Dans ce registre inédit, son chagrin fut moins grand pour la perte des deux vieux que pour celle de sa place. Elle retourna quelque temps à l’hospice, rendant aux religieuses tous les services possibles pour mériter son pain et son toit. Une fille de son âge n’était pas aisée à placer. Il n’était pas question dans tous les cas de refuser la moindre proposition. Les sœurs l’avaient bien mise en garde : ce que pouvaient devenir les filles sans ressource comme elle, pour peu qu’elles ne fussent pas trop laides, les prisons en étaient pleines, et l’enfer tout autant. Il fallut attendre de longs mois avant de lui trouver un nouvel apprentissage. Ce fut un hôtelier de la place Saint-Corentin qui se présenta un matin et l’emporta avec lui aussi facilement qu’on enlève un bestiau à la foire. À ceci près, qu’elle ne lui avait rien coûté.
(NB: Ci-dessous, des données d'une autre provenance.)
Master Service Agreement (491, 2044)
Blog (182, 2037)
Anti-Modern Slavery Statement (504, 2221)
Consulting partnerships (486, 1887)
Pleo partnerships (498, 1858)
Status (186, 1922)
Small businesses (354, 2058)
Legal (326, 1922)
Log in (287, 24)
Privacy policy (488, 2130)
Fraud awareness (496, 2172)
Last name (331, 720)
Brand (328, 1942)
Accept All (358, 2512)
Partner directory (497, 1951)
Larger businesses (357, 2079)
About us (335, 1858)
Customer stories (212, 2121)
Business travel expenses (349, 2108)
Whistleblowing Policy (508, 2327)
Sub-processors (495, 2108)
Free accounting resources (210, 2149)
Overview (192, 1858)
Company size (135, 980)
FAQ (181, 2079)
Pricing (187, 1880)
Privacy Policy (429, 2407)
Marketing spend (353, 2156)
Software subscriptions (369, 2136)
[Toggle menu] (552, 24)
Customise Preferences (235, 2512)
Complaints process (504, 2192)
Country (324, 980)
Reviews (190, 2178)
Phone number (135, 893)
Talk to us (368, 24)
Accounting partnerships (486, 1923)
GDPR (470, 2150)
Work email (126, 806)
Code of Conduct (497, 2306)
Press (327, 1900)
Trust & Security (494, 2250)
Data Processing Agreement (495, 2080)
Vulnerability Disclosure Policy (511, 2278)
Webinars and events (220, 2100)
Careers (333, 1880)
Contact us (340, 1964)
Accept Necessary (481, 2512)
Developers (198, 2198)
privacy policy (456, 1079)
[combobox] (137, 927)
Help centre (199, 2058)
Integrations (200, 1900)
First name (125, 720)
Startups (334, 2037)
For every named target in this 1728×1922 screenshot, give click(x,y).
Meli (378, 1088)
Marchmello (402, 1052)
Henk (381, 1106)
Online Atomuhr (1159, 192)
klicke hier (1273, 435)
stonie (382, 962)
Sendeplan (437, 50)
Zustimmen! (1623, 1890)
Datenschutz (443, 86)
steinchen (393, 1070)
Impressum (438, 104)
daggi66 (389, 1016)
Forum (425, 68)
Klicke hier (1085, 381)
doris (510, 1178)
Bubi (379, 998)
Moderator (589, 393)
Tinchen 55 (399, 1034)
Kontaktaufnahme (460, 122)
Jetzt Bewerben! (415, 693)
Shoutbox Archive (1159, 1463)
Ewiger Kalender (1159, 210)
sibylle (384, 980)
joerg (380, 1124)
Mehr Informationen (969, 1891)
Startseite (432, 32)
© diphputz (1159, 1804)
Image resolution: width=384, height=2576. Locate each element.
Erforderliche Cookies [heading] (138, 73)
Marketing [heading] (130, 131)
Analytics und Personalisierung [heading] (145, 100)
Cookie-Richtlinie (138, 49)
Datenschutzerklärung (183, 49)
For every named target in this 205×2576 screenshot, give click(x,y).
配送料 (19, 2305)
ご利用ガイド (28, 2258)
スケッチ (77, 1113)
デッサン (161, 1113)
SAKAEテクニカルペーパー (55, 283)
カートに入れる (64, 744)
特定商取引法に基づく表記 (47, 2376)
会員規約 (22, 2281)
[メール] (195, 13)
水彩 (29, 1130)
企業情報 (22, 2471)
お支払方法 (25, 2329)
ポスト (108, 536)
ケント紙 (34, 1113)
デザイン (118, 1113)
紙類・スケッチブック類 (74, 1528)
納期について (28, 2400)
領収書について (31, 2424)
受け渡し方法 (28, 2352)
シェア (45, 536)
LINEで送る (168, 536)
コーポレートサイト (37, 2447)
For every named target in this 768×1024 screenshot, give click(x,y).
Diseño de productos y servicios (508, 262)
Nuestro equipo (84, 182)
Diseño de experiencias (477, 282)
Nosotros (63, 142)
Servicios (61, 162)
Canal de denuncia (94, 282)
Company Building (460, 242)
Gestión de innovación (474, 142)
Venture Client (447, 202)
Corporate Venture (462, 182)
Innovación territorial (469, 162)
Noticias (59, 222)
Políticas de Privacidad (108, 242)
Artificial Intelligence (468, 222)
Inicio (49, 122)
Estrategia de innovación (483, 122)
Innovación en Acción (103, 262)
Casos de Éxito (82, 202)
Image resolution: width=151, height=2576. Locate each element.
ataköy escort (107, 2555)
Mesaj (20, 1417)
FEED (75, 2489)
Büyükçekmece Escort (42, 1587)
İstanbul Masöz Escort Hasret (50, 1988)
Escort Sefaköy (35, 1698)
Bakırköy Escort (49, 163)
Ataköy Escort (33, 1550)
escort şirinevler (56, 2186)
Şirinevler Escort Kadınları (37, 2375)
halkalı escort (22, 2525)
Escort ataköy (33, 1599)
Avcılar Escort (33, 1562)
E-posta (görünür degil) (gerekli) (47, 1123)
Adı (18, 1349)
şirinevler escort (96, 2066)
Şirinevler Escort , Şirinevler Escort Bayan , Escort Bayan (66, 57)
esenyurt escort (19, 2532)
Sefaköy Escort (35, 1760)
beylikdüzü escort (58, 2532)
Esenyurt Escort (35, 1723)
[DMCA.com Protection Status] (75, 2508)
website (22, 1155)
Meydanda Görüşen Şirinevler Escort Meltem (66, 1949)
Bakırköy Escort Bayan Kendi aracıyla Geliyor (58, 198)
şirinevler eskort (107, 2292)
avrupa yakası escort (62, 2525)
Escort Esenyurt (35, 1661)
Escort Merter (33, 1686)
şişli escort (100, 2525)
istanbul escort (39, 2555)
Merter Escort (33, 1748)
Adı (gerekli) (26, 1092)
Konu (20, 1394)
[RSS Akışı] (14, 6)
En ayant commencé sous des auspices compliqués, le destin de Jeanne-Marie Caeron s’était inscrit dans une lignée tumultueuse, mais semblait-il inébranlable. Sa nature et sa détermination étaient aussi vigoureuses que son cœur était pur. En n’attendant rien de la vie, elle l’ouvrait, mieux que quiconque, à toutes ses opportunités.

IILe mal de terre

À chaque retour, c’était la même chanson. Dès qu’il posait le pied sur la terre, son pas n’était plus si ferme, sa démarche n’était plus si sûre. Le maître de manœuvre Catel était né marin. Son pied était habitué au roulis, sa jambe au tangage. Sur la grande bleue, il était chez lui. Les embruns étaient sa respiration, l’eau salée était son sang, les tempêtes, ses berceuses. Dès qu’il descendait sur le quai, à chaque escale, à chaque retour de campagne, c’était comme un renoncement, un voyage contre nature, une parenthèse forcée. Il s’oubliait alors, jusqu’au départ suivant, respirant l’air sec de la terre et ne mangeant que par nécessité, dans l’attente de la prochaine traversée. Il ne s’éloignait jamais de plus de quelques lieues du littoral, pour ne pas perdre de vue l’horizon toujours bleu : c’était son oxygène.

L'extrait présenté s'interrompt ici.